> _What you have to do_: From the section on audio quality measurement below, list every label of the ITU-R five-grade impairment scale shown in Figure 6.

> _Selected text_:
......

Chapter 2 Basic Concepts of Audio Coding
2.2 Quality Measurement
The audio quality of a coding system can be described as the perceived difference between the output of a system and the original signal. The most trivial way to assess the audio quality is to perform a listening test, also called subjective quality measurement. Subjective quality measurement is evaluating the quality by human ears directly. However, performing a subjective quality measurement is very expensive and time consuming. Another way to assess the audio quality is to perform objective quality measurement. Objective quality measurement is to predict the basic audio quality by using objective measurements incorporating psychoacoustic principles. The objective quality measurement is cheaper and more efficient to assess the quality of an audio coding system. However, the objective way is not accurate enough to replace the subjective one and not generally accepted now. In this section, both the subjective and objective quality measurements are introduced below.
2.2.1 Subjective Quality Measurement
The ITU-R BS.1116 [15] is a standard of subjective audio quality measurement and very effective in evaluating high quality audio system with small impairments.
The grading scale used in BS.1116 listening test is based on the five-grade impairment scale as defined by ITU-R BS.562-3 [16] and shown in Figure 6. According to BS.562-3, any perceived difference between the reference signal and the test signal should be matched to one of the discrete five scales based on the degree of the impairment. In BS.1116, the ratings are represented on a continuous scale between 1.0~5.0. Scale “1.0” stands for highly annoying impairment and “5.0” for transparent coding.
5.0
4.0
3.0
2.0
1.0
Imperceptible
Perceptible but Not Annoying
Slightly Annoying
Annoying
Very Annoying
Figure 6: ITU-R five-grade impairment scale [16]
The test method most widely accepted for subjective listening test is the so-called
“double-blind, triple-stimulus with hidden reference” method. In this method, the listener is presented with three signals: the reference signal “R” and then the test signals “A” and “B”. Either A or B will be identical to the reference signal and the other will be the coded signal. The assignment of A and B will be done randomly so that none of the listeners could predict which signal is identical to the reference one.
The listeners are asked to assess the impairment of A compared to R, and of B compared to R according to the grading scale in Figure 6. Since one of the test signals is actually the reference signal, one of them should receive a grade of 5.0 while the other may receive a grade that describes the listener’s assessment of the impairment.
The double-blind, triple-stimulus with hidden reference method has been implemented in various ways. For example, the system under test can be a real-time hardware implementation or a software simulation of the system. The stimuli can be presented with a tape-based reproduction or with a playback system from computer hard disk. The listener is allowed to switch between R, A or B and to loop through the test. The inclusion of the hidden reference in each trial provides an easy mean to check that the listener does not consistently make mistakes and therefore provides a control condition on the expertise of the listener. The double-blind, triple-stimulus with hidden reference method has been employed worldwide for many formal listening tests of perceptual audio codecs. The consensus is that it provides a very sensitive, accurate, and stable way of assessing small impairments in audio systems.
In general formal listening tests have shown very good reliability in the evaluation of audio coding systems and high correlation in their results, see for example [17]-[20].

......

> _Source material_:
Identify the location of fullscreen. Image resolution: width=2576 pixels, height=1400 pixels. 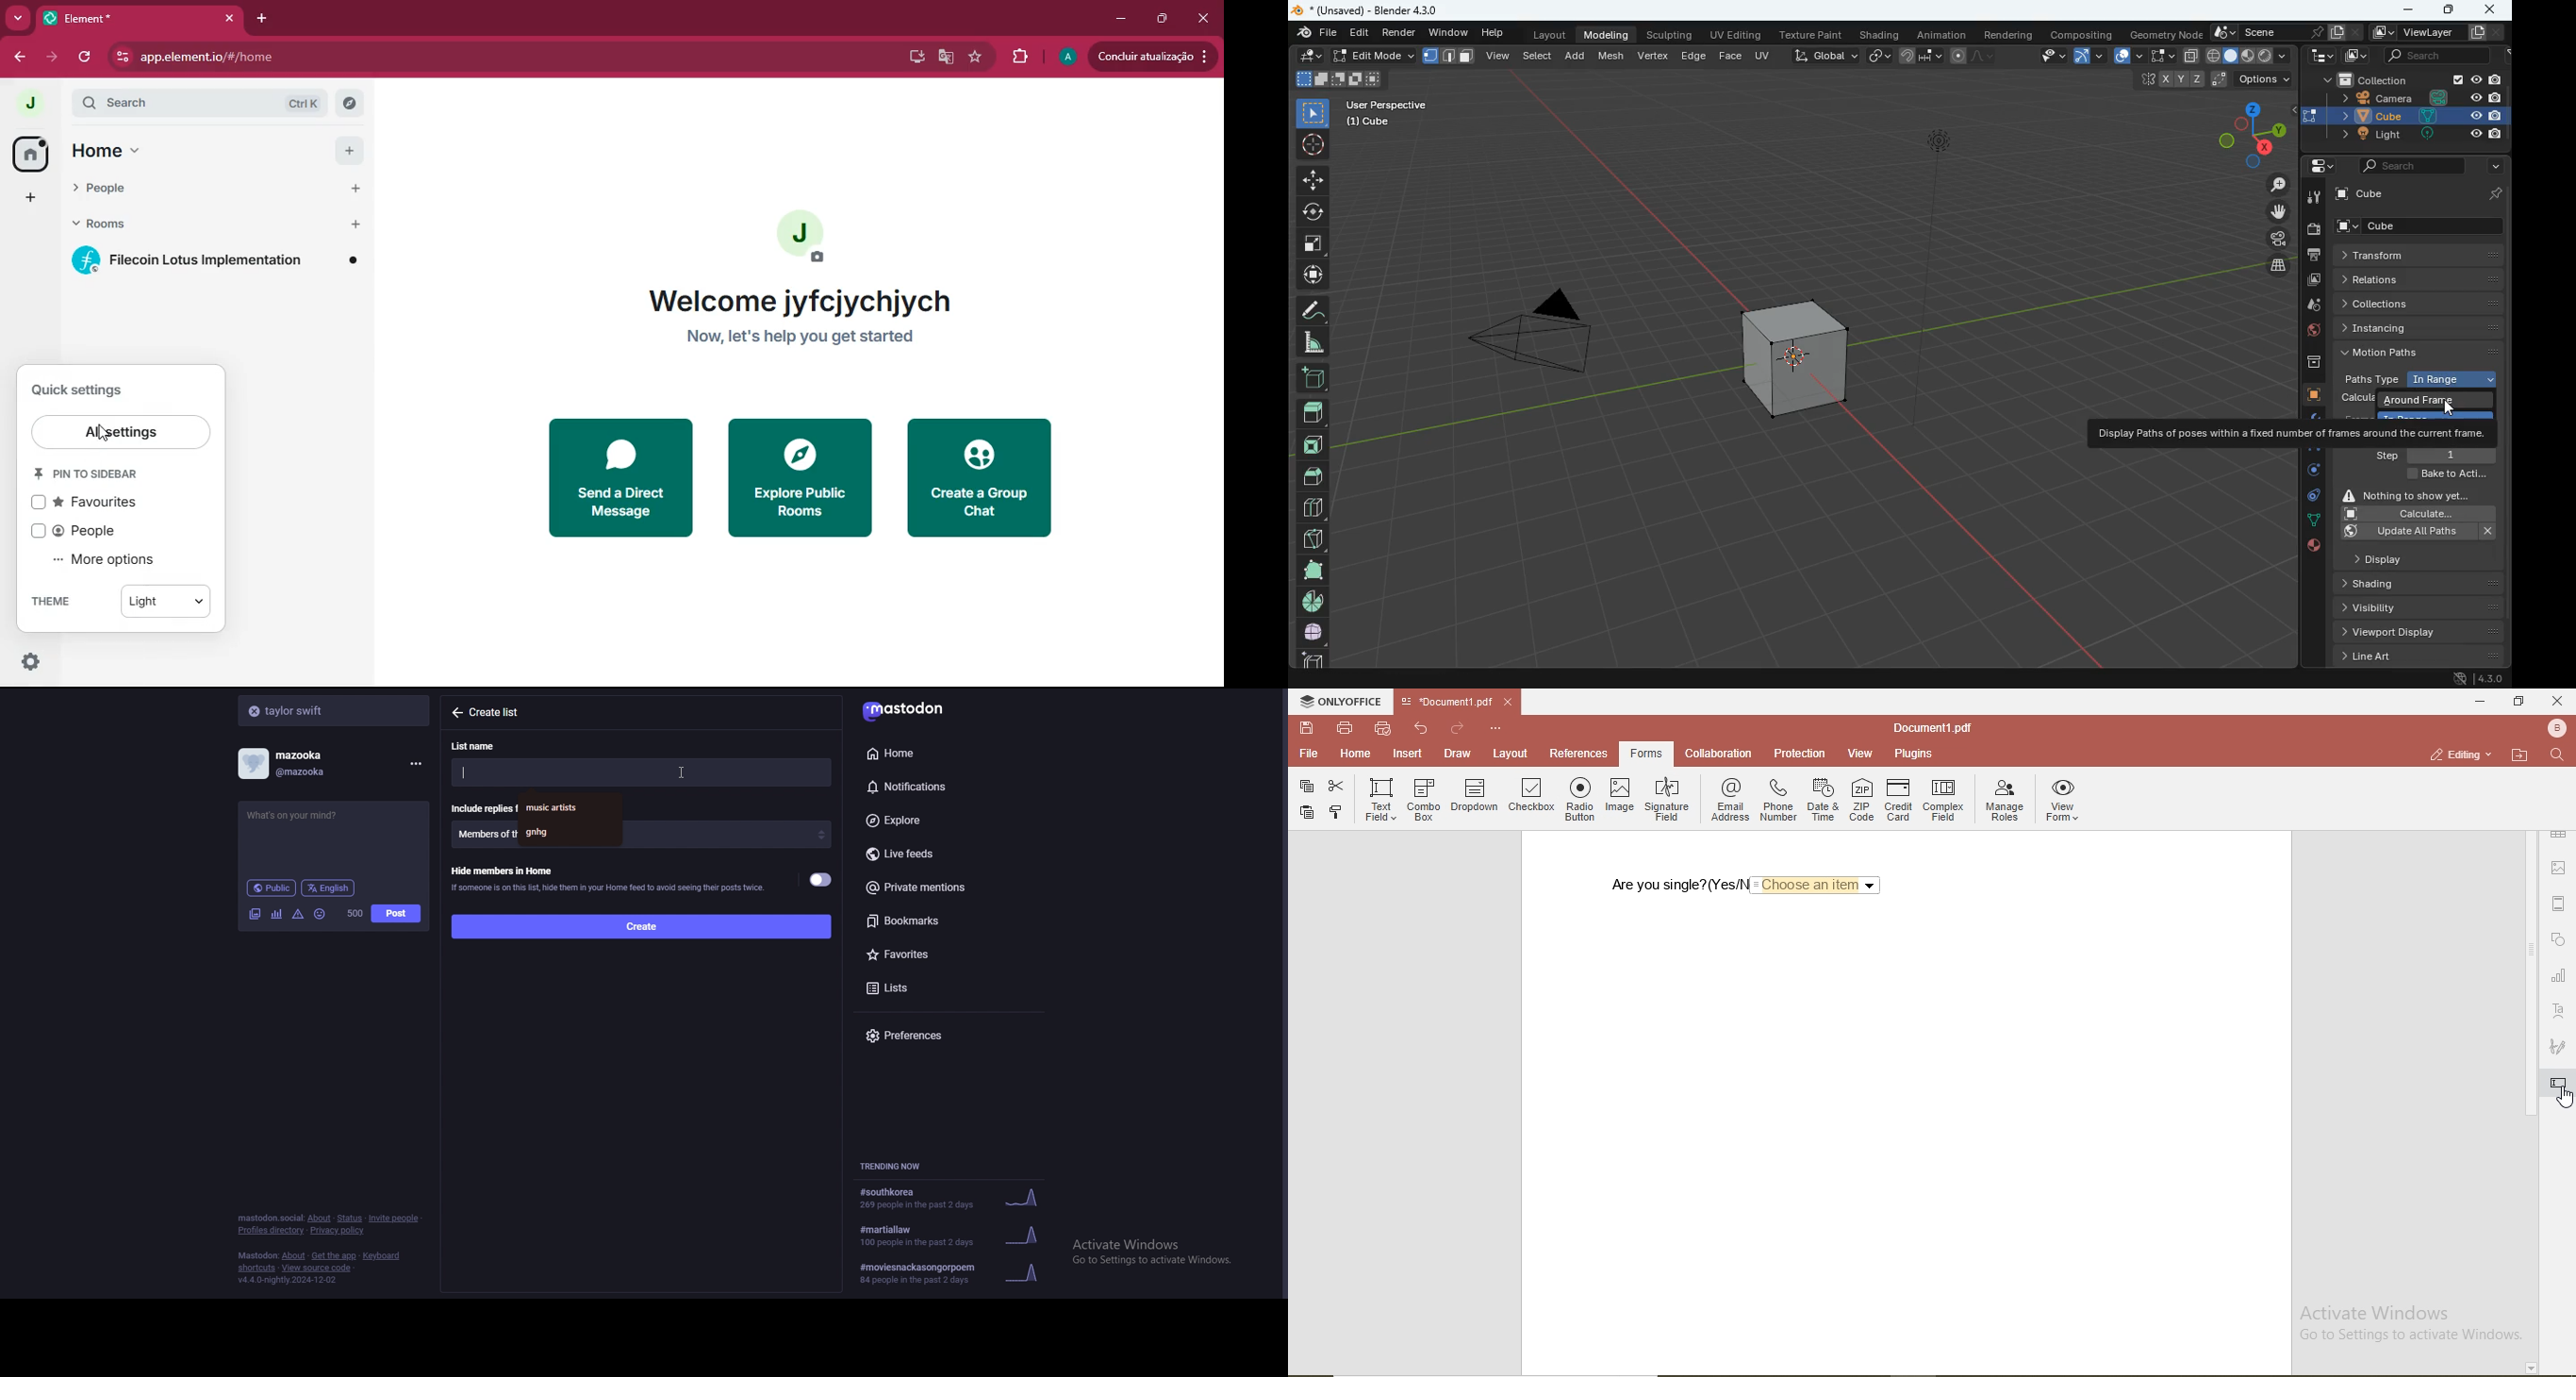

......

> _Response_: Imperceptible; Perceptible but Not Annoying; Slightly Annoying; Annoying; Very Annoying